TO DO: Print the lines from the one containing "Click the Localidad input field" through the last line, copying each one word for word.

INFORMATION SHOWN:

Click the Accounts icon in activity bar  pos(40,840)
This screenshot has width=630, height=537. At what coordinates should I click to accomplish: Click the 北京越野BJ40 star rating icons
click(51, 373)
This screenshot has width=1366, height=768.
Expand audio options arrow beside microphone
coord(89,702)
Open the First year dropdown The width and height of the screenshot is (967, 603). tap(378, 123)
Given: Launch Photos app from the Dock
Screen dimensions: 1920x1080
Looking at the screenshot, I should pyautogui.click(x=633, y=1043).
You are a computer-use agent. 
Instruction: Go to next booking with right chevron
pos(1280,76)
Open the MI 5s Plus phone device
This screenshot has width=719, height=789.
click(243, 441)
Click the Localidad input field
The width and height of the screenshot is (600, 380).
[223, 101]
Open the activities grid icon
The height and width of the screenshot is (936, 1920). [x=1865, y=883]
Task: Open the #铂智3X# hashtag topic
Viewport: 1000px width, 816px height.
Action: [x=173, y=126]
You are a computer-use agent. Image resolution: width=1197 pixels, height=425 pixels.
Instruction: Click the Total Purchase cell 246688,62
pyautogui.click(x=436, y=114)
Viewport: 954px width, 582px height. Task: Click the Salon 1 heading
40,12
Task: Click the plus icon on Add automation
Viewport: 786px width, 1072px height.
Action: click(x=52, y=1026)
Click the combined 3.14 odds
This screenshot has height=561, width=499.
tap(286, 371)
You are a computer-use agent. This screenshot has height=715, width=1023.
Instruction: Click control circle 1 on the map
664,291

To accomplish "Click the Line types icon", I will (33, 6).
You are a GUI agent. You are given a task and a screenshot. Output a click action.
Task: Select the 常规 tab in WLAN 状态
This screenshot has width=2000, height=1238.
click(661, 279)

FINISHED TASK:
Click the Localidad input field
The width and height of the screenshot is (600, 380).
[223, 101]
Open the activities grid icon
The height and width of the screenshot is (936, 1920). [x=1865, y=883]
Task: Open the #铂智3X# hashtag topic
Viewport: 1000px width, 816px height.
Action: [x=173, y=126]
You are a computer-use agent. Image resolution: width=1197 pixels, height=425 pixels.
Instruction: Click the Total Purchase cell 246688,62
pyautogui.click(x=436, y=114)
Viewport: 954px width, 582px height. Task: Click the Salon 1 heading
40,12
Task: Click the plus icon on Add automation
Viewport: 786px width, 1072px height.
Action: click(x=52, y=1026)
Click the combined 3.14 odds
This screenshot has height=561, width=499.
tap(286, 371)
You are a computer-use agent. This screenshot has height=715, width=1023.
Instruction: Click control circle 1 on the map
664,291

To accomplish "Click the Line types icon", I will (33, 6).
You are a GUI agent. You are given a task and a screenshot. Output a click action.
Task: Select the 常规 tab in WLAN 状态
This screenshot has width=2000, height=1238.
click(661, 279)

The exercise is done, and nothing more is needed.